Concurrent measurements of gas‐phase hydrogen peroxide and ozone, along with meteorological parameters, were made from July 1 to July 28, 1995, at Whiteface Mountain, a rural, high‐elevation site in the northeastern United States. H2O2 and O3 exhibited variability from day to day, with concentrations ranging from 0.15 to 5.15 parts per billion by volume (ppbv) (mean, 1.61±0.90 ppbv) and from 29 to 108 ppbv (mean, 50.2±14.6 ppbv), respectively. We present three case studies to elucidate the influence of atmospheric chemical and dynamical processes on the ambient concentrations of H2O2 and O3. Elevated levels of these two photochemical oxidants were observed during July 12–14, owing to an intense photochemical activity in the presence of a synoptic high‐pressure system centered over the northeast.
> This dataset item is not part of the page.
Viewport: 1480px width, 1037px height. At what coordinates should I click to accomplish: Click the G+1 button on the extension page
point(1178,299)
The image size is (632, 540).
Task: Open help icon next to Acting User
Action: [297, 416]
Nocturnal maxima in H2O2 and O3 concentrations were observed and are thought to be due to mixing processes injecting air from aloft into the nocturnal boundary layer. While H2O2 showed a weak diurnal variation with a maximum concentration during daytime, O3 showed a weak reverse diurnal variation with nighttime concentrations higher than daytime. A strong positive correlation was observed between H2O2 and O3, suggesting that O3 serves as a source of hydroperoxy radicals (HO2), the precursor of H2O2. The concentration of HO2 in the atmosphere was estimated to be 23 parts per trillion by volume from the observed rate of production of hydrogen peroxide, which is in good agreement with the values reported based on direct measurements and modeling studies.